**EXERCISE PROMPT:** Begin at the top of the records below and print each line exactly until the line containing "Select 'Ok I'll" has been printed; any pictures are to be left out.

**TASK MATERIAL:**
------------------------------------
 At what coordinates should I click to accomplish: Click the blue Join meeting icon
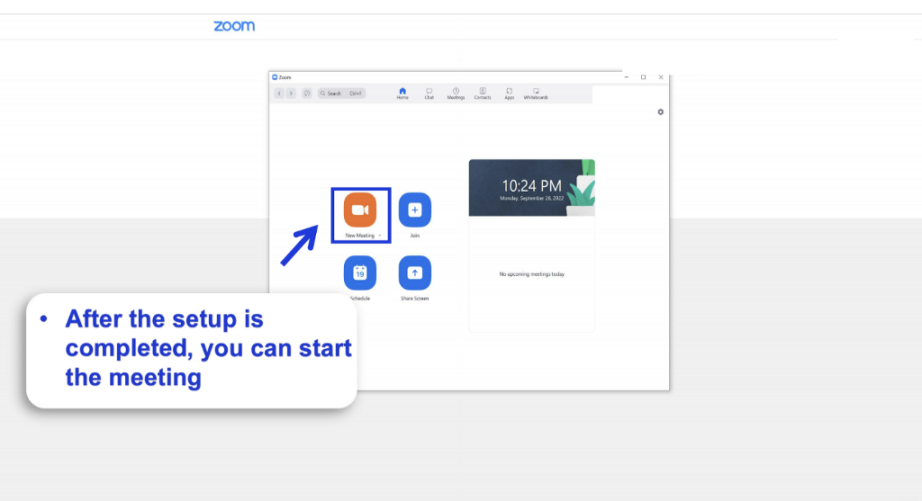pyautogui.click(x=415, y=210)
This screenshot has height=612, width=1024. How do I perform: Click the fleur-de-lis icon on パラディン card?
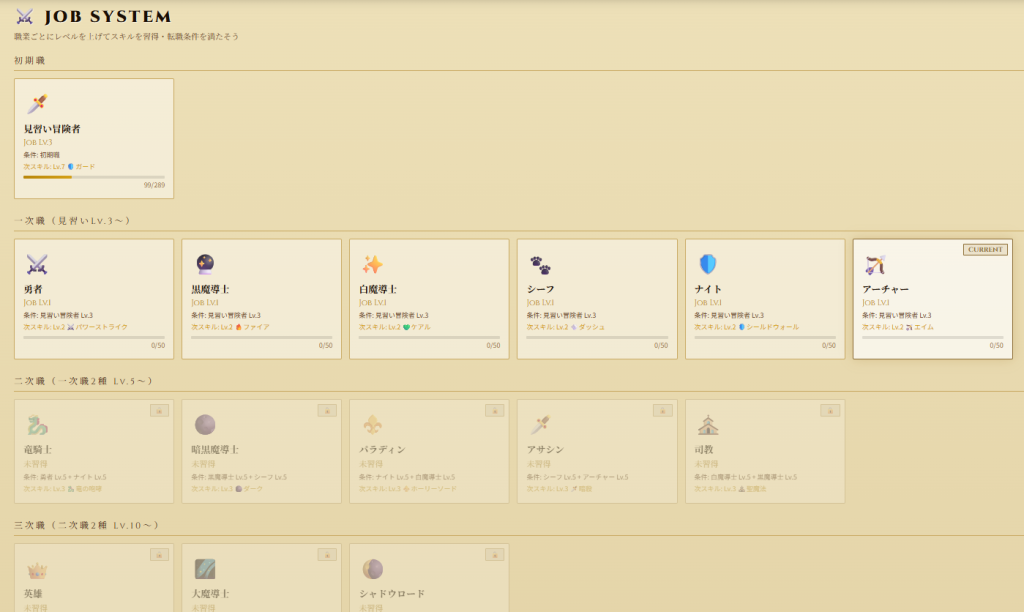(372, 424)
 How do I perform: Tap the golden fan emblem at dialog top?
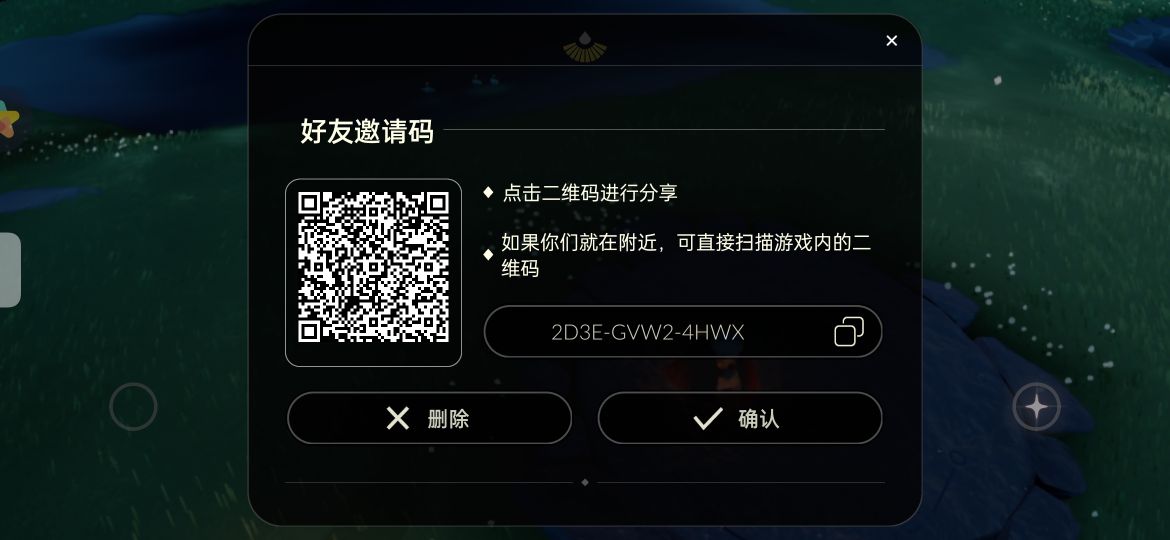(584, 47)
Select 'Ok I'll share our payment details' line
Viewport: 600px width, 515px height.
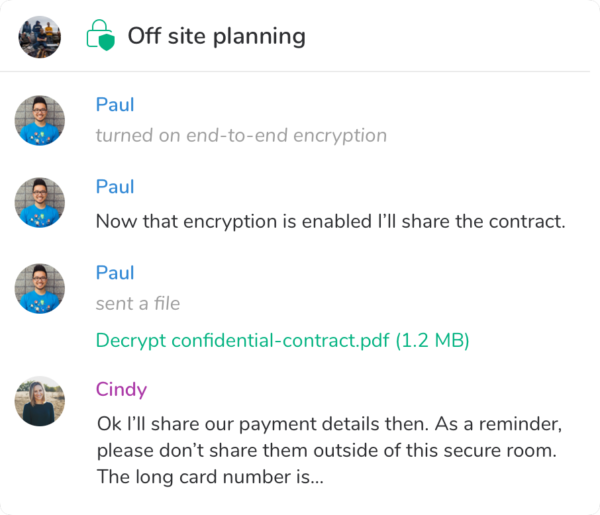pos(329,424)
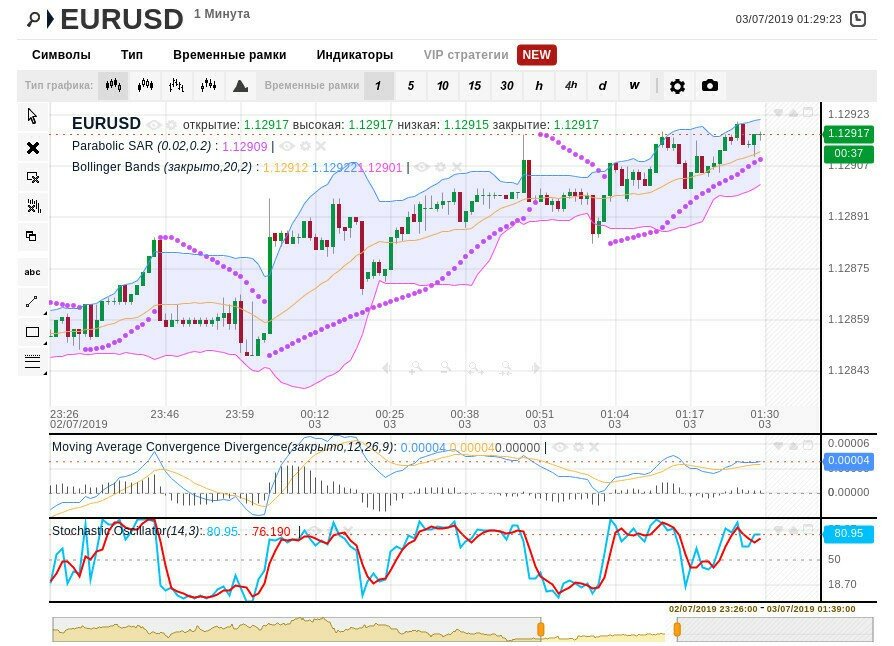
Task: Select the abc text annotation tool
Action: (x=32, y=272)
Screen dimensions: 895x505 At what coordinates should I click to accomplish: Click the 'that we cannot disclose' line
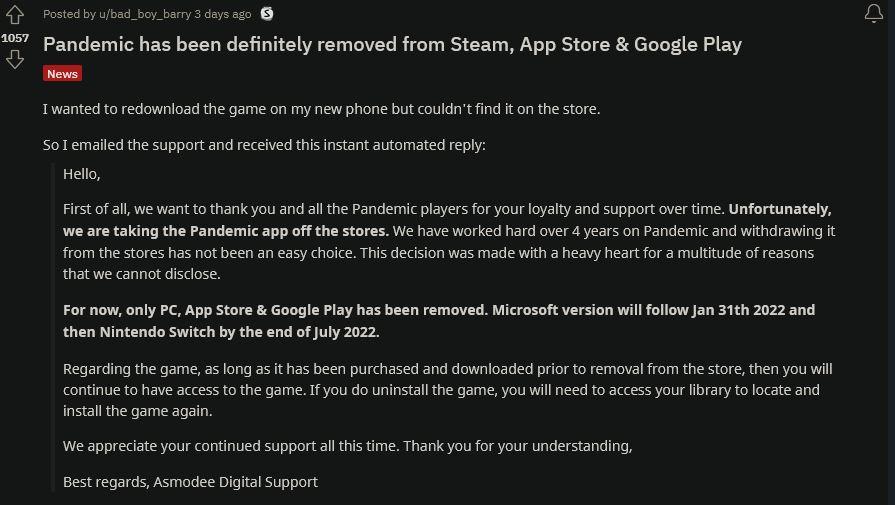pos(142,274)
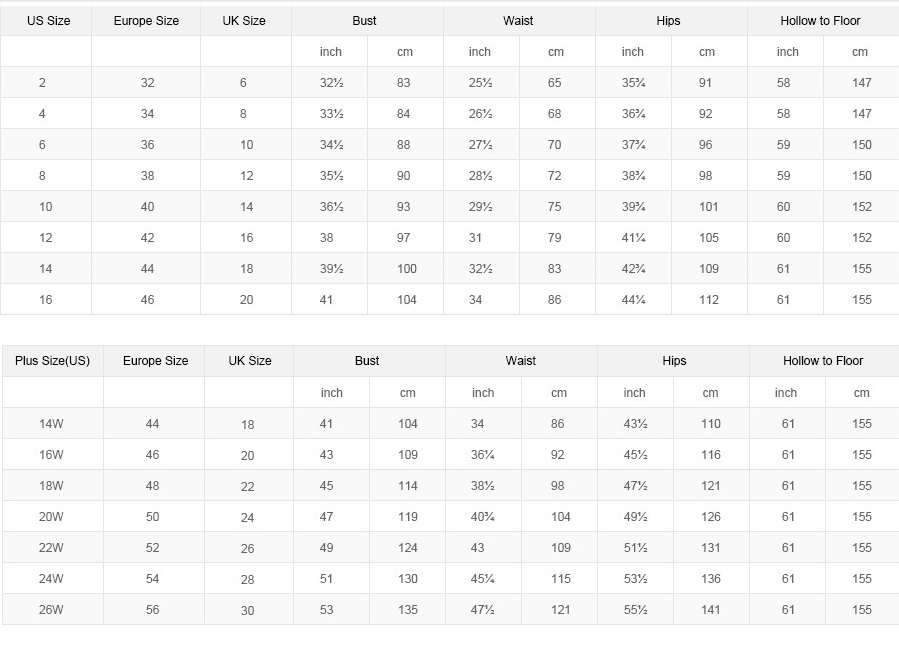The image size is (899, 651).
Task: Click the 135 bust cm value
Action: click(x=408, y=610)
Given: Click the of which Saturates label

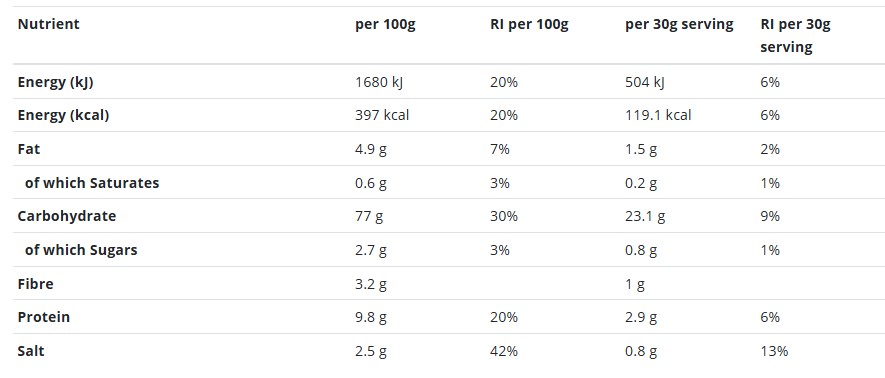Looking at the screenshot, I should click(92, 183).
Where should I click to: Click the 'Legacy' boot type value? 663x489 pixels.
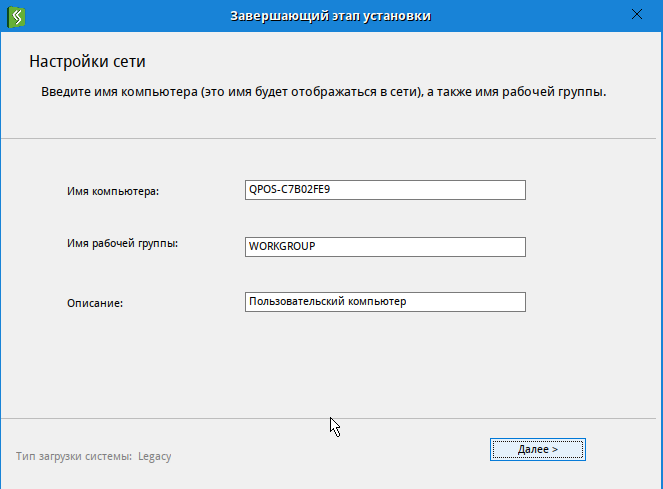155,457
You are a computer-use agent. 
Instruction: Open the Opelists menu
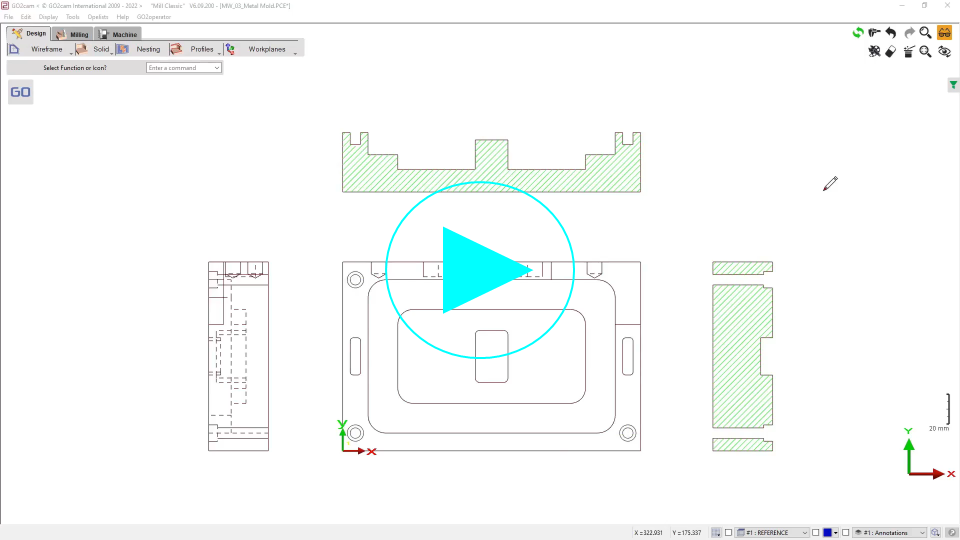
------------------------------------
**YOUR SOLUTION:**
 At what coordinates should I click to accomplish: Click the blue Join meeting icon
pyautogui.click(x=415, y=210)
This screenshot has height=612, width=1024. How do I perform: Click the fleur-de-lis icon on パラディン card?
(372, 424)
 How do I perform: Tap the golden fan emblem at dialog top?
(584, 47)
Select 'Ok I'll share our payment details' line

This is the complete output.